◆ **Instructions for the task**
What lines in the data below mention the string "computer"? Copy them out.

(Supplied information begins)

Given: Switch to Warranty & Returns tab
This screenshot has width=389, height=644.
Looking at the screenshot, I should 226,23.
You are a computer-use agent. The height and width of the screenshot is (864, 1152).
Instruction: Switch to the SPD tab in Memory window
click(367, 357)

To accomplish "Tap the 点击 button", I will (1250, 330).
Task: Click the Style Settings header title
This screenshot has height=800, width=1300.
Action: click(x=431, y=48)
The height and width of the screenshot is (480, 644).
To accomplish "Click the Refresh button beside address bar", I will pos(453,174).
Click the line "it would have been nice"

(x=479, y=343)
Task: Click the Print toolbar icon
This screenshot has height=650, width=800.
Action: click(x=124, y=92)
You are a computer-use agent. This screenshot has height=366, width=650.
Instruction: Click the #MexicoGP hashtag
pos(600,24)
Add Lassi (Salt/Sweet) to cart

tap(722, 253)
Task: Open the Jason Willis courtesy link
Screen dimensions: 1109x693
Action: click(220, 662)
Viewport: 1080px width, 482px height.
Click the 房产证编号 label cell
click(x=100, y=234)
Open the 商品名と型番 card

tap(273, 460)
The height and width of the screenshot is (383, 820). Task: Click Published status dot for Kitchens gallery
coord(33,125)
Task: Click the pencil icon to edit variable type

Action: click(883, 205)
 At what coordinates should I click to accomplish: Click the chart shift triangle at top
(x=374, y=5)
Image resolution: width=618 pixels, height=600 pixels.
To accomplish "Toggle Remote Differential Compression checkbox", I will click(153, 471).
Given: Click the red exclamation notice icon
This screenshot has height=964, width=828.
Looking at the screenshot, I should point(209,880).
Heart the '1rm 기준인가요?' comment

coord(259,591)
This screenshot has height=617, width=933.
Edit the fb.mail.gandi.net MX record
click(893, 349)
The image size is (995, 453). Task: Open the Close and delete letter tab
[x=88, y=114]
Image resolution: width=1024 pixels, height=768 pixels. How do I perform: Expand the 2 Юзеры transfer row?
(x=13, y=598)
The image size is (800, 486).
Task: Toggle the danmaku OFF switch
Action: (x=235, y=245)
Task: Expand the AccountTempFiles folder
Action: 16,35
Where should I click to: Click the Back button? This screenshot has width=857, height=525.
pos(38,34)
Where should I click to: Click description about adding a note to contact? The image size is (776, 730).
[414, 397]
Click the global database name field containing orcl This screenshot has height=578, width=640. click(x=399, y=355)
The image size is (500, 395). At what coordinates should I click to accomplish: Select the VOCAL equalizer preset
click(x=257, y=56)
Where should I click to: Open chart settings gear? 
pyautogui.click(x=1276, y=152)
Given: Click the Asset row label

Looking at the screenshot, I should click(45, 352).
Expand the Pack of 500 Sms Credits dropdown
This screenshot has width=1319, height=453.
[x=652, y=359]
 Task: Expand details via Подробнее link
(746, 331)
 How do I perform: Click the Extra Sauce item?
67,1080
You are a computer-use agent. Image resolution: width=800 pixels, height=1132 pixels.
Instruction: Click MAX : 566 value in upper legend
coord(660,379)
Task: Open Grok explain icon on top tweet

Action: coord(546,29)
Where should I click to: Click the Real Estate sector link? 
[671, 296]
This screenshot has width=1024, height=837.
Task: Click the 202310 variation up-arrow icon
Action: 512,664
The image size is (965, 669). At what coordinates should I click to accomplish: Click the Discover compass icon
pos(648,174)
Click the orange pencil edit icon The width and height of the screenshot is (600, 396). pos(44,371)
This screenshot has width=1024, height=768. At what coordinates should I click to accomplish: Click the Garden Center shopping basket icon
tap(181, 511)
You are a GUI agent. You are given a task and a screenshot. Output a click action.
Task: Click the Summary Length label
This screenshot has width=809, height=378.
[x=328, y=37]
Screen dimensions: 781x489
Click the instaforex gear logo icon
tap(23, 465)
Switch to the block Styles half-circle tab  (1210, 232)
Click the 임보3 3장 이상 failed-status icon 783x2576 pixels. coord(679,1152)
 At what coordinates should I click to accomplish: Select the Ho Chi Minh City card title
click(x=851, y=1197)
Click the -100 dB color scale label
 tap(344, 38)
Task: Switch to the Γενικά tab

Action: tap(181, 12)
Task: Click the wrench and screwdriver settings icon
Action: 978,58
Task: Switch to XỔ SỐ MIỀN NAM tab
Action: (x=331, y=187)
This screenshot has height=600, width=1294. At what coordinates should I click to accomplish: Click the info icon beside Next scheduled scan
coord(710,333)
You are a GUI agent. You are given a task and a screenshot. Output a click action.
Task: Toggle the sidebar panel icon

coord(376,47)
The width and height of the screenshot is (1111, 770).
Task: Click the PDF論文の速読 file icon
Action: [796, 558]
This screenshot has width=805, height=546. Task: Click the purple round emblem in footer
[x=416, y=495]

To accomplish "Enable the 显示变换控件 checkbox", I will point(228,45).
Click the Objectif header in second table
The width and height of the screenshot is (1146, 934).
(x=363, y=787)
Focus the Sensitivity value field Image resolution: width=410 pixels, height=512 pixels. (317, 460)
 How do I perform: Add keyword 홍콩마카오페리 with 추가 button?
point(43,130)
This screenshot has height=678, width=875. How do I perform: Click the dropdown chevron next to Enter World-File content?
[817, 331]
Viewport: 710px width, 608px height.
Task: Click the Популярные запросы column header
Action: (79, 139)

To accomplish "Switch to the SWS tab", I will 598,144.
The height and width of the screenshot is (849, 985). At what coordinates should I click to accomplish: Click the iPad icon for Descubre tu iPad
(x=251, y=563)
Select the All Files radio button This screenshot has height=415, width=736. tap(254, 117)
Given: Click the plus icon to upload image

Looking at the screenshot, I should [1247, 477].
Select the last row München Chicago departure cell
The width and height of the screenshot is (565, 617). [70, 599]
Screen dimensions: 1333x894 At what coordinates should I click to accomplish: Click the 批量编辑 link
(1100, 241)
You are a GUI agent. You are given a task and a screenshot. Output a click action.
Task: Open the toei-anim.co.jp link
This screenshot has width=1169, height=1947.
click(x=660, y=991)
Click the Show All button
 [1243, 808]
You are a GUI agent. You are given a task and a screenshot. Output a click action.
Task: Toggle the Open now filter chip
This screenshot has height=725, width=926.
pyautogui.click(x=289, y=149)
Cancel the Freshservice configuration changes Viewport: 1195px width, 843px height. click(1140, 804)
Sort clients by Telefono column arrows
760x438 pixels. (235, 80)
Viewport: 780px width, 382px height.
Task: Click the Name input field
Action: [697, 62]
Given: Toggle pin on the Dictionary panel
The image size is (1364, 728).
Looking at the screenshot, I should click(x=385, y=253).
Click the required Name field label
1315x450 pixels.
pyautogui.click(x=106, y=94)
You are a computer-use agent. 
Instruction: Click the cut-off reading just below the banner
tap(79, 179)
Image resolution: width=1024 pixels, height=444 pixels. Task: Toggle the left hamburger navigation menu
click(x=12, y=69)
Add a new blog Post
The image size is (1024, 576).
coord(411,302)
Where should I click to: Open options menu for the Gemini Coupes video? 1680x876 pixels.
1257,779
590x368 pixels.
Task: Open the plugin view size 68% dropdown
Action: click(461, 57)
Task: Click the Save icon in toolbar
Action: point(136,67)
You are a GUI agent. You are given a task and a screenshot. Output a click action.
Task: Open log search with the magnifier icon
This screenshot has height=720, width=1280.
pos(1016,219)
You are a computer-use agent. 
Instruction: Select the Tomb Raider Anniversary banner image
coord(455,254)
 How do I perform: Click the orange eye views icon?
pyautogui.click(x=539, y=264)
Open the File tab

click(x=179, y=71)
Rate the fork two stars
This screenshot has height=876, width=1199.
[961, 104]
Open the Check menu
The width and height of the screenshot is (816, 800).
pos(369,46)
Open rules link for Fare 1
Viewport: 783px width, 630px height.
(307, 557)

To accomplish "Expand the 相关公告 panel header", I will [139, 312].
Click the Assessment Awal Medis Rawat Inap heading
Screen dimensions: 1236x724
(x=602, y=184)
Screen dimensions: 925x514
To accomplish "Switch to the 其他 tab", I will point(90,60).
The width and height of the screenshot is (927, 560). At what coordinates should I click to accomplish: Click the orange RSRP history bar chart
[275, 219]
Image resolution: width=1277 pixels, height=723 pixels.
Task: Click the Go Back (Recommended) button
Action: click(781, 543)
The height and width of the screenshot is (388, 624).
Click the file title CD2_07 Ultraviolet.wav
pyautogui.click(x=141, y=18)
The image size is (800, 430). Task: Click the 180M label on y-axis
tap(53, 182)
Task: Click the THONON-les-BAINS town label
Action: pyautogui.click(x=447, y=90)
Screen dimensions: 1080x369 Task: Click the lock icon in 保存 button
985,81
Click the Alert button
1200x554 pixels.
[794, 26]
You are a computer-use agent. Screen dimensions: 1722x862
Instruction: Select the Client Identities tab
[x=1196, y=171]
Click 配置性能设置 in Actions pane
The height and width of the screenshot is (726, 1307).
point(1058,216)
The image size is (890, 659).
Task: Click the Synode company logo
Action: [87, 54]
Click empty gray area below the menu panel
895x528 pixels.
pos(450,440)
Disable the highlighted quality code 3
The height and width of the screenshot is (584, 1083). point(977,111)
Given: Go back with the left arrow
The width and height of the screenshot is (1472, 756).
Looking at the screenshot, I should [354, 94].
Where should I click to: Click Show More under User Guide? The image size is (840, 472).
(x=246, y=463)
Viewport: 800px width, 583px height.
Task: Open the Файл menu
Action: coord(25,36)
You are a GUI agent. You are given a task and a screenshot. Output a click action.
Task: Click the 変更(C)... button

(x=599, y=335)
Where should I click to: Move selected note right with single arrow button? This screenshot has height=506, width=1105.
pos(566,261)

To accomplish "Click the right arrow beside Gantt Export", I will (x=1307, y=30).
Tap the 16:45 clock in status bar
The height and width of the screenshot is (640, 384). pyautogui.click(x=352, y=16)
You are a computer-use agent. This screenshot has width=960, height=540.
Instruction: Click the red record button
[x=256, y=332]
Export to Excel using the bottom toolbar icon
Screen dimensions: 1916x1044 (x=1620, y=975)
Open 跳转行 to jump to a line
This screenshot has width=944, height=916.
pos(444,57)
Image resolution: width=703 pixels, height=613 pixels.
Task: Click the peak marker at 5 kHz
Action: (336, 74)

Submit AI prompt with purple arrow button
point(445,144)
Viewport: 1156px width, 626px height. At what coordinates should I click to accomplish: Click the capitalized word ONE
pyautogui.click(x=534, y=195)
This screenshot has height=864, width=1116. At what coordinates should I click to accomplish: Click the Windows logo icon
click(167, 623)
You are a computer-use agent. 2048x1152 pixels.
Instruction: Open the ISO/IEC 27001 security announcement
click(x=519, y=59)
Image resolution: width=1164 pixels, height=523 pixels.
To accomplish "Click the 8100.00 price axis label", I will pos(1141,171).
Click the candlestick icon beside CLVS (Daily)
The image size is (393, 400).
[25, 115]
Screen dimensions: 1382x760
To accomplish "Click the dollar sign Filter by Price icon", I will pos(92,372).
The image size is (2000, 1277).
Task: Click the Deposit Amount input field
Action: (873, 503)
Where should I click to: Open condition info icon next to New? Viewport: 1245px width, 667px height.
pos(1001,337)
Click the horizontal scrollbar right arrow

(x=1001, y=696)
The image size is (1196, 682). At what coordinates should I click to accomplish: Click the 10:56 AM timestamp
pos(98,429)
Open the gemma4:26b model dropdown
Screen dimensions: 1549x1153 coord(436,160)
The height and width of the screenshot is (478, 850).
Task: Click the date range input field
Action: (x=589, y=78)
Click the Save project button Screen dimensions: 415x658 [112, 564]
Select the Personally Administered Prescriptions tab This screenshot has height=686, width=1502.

(Supplied information ends)

◆ **Answer space**
You are a computer-use agent. The height and width of the screenshot is (864, 1152).
You are a computer-use agent. This screenshot has height=366, width=650.
You are a computer-use agent. Image resolution: width=800 pixels, height=1132 pixels.
You are a computer-use agent. 
You are a computer-use agent. 
You are a computer-use agent. Screen dimensions: 1722x862
You are a computer-use agent. This screenshot has width=960, height=540.
You are a computer-use agent. 2048x1152 pixels.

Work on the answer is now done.